[Exercise set]:
1. Transcribe everything in the InHumana text below, from "Humana cherry-picks Medicare" down to "from the denials.".
2. Using the InHumana text below, list the abbreviations of every state where traditional Medicare beneficiaries face the WISeR pilot program.

Months after a stroke and two seizures robbed author Jeremy White’s mom of use of her right side, a federal judge ruled her the victor of their war against Humana for wrongfully denying critically needed care. Their battle, which involved multiple hearings and appeals, is one that fewer than 10 percent of denied Medicare Advantage Plan members like her bother fighting, despite a 90 percent success rate for appeals. A Pulitzer-nominated investigation and two class-action lawsuits—one against Humana, another against UnitedHealth and its co-defendants—would eventually demystify Humana’s wanton gaslighting by revealing the shocking truth behind their inhumane decisions.

Listen to Jeremy’s latest interview (parts 1 & 2)

InHumana is a timely examination of the medical-industrial complex from the belly of the beast that explores what it means to be human and eviscerates the farce of corporate personhood. White’s genuine humor buoys heavy topics and hard-learned lessons about a nebulous appeals process. His epilogue — which addresses “Deny,” “Defend” and “Depose” — was prompted by a surge of interest in InHumana following the assassination of UnitedHealthcare CEO Brian Thompson.

Humana’s doctor flounders under oath.

• 3.4 million (7.4% of) prior authorization requests were denied by Medicare Advantage plans in 2022.

• Fewer than 10% of denials are appealed.

• 90% of appeals are successful.

• 33 million-plus Americans are enrolled in Medicare Advantage (more than half of all Medicare beneficiaries), with nearly half of them as members of plans offered by either Humana or UnitedHealthcare.

Medicare Advantage companies like Humana and UnitedHealthcare use artificial intelligence models to determine which human lives are thrown away for profit.

Humana cherry-picks Medicare regulations to justify their unjust denials.

Jeremy originally hoped InHumana would encourage seniors to stick with traditional Medicare to avoid AI-driven denials, but the Trump administration’s new WISeR pilot program means that millions of traditional Medicare beneficiaries in six states (NJ, OH, WA, TX, AZ, OK) suddenly face that very scourge for a host of common medical treatments, starting January 1, 2026. Critics have deemed WISeR “AI death panels” for seniors, particularly because the government’s tech partners stand to directly profit from the denials.

Since the pilot program requires zero congressional approval, WISeR represents the slow-boil method of achieving one of Project 2025’s main goals. US Senator Patty Murray, of Washington, described it as a “backdoor move” to privatize Medicare in a way that draws minimal attention. Six members of Congress, including two physicians, have introduced the Seniors Deserve SMARTER (Streamlined Medical Approvals for Timely, Efficient Recovery) Care Act to repeal the WISeR model.

[Extracted entries]:
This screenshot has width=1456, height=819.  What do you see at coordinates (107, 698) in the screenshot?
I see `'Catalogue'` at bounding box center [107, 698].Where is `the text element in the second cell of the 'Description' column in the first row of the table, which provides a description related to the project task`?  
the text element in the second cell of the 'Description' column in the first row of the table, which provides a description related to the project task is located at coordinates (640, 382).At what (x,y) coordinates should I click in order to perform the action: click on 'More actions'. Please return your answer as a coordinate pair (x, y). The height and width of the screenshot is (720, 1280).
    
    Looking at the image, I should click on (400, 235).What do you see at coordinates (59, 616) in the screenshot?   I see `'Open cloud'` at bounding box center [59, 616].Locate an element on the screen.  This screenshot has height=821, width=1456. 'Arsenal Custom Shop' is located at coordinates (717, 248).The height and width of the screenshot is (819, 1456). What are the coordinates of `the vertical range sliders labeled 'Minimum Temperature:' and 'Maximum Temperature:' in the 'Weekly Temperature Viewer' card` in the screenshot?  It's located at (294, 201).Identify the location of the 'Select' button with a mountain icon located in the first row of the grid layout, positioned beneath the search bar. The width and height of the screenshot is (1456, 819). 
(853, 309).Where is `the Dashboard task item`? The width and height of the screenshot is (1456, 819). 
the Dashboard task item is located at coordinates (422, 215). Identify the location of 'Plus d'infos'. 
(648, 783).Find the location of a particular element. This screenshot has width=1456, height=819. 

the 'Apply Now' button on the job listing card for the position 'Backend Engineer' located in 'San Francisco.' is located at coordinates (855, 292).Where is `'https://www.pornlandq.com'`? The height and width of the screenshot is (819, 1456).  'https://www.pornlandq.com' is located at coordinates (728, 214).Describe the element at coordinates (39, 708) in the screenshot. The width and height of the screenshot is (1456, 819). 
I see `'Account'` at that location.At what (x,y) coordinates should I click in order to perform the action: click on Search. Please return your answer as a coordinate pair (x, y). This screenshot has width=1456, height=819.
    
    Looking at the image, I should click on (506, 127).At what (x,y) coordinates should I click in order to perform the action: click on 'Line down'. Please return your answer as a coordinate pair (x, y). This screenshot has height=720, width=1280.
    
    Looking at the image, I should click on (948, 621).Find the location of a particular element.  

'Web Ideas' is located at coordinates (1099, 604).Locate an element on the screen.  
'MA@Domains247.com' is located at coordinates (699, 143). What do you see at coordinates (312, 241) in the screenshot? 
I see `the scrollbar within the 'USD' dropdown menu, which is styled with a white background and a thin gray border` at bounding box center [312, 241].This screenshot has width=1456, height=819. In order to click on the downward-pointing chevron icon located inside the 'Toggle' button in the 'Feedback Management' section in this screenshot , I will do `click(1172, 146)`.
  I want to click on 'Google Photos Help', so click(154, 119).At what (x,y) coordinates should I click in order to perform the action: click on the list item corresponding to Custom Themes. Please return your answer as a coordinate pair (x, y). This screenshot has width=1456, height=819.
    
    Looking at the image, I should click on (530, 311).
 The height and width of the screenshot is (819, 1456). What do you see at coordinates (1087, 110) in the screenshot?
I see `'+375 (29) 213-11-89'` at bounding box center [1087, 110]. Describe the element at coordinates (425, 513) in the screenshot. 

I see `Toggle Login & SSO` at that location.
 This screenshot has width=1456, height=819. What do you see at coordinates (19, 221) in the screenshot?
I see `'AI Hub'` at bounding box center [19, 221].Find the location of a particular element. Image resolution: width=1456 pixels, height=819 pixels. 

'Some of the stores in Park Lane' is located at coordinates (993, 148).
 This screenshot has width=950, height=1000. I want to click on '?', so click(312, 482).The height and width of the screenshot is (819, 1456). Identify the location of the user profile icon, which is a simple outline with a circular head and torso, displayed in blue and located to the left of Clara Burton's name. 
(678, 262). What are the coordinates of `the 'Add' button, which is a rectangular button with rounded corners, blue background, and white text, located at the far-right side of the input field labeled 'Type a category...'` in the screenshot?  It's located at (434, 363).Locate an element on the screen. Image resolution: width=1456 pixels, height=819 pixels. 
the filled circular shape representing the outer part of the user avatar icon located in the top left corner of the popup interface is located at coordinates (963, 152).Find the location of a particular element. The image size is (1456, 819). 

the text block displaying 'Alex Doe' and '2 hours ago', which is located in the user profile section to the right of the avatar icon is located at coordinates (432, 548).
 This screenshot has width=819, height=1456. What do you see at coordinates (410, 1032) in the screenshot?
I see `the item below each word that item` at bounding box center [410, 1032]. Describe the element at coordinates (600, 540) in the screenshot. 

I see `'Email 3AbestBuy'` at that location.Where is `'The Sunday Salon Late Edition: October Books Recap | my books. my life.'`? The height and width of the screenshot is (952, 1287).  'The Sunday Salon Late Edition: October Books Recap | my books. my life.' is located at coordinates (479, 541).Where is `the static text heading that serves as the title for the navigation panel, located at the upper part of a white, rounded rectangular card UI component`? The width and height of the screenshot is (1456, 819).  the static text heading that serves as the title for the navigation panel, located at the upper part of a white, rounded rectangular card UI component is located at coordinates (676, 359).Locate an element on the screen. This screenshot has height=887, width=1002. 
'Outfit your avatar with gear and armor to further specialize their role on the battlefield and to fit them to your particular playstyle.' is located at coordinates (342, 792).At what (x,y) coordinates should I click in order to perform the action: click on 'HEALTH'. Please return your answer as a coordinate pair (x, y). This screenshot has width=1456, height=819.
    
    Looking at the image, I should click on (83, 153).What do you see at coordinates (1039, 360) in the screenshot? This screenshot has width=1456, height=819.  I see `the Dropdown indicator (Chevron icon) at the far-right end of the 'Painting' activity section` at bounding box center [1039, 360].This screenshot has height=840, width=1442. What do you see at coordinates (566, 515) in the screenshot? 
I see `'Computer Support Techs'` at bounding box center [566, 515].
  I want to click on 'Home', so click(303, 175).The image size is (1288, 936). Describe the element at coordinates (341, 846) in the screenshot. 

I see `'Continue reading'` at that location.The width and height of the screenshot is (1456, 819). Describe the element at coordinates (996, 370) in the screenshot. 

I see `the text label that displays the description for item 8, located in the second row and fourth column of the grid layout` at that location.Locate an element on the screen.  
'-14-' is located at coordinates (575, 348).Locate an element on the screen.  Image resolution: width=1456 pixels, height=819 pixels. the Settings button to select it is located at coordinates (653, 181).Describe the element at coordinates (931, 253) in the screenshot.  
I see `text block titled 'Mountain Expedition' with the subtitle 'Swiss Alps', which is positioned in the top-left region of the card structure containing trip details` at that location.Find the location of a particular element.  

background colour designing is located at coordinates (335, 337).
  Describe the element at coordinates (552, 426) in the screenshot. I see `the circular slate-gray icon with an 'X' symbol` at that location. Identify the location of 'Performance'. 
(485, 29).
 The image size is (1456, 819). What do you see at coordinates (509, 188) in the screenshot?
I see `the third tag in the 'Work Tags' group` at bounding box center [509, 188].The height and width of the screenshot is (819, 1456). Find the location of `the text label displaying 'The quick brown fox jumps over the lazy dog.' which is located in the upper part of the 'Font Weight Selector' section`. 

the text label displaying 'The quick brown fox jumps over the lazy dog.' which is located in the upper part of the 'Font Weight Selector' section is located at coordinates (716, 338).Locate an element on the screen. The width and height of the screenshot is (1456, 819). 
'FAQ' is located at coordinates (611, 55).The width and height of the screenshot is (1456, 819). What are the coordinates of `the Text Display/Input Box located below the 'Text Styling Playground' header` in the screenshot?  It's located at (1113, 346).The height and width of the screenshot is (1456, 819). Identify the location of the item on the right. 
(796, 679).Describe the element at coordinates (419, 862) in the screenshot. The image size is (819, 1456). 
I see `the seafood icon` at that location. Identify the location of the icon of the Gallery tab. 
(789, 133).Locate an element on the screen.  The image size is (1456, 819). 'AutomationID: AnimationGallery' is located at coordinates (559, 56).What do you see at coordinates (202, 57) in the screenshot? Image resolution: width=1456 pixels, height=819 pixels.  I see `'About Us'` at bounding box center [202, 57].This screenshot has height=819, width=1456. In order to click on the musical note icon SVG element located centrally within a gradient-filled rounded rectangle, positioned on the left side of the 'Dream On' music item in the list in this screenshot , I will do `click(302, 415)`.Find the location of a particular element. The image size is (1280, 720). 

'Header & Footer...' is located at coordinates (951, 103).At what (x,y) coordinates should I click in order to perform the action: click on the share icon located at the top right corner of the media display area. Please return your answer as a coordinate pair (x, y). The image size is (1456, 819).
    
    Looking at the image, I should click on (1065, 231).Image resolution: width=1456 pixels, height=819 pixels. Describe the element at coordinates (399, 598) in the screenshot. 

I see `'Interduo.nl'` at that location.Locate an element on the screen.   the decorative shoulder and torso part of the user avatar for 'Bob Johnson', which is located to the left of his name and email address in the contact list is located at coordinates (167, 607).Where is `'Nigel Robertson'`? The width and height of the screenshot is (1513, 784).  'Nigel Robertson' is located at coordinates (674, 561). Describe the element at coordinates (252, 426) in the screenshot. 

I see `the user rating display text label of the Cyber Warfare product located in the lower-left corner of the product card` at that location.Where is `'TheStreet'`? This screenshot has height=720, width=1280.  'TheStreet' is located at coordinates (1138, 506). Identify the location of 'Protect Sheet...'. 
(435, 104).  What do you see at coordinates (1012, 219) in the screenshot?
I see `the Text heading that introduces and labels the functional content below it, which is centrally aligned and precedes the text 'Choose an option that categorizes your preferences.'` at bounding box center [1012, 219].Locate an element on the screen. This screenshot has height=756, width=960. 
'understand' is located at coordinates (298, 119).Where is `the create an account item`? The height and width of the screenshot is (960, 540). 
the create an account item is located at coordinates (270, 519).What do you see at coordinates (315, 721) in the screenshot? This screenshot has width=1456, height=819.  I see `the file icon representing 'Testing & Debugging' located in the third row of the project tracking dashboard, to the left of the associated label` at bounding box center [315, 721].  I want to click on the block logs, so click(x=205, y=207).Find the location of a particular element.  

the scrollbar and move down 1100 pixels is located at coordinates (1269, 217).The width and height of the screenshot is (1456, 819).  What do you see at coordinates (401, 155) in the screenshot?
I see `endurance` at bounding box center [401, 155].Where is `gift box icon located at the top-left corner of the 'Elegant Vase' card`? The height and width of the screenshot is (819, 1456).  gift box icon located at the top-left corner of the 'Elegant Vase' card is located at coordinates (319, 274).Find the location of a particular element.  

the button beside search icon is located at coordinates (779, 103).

[Responses per task]:
1.
Humana cherry-picks Medicare regulations to justify their unjust denials.

Jeremy originally hoped InHumana would encourage seniors to stick with traditional Medicare to avoid AI-driven denials, but the Trump administration’s new WISeR pilot program means that millions of traditional Medicare beneficiaries in six states (NJ, OH, WA, TX, AZ, OK) suddenly face that very scourge for a host of common medical treatments, starting January 1, 2026. Critics have deemed WISeR “AI death panels” for seniors, particularly because the government’s tech partners stand to directly profit from the denials.

2. NJ, OH, WA, TX, AZ, OK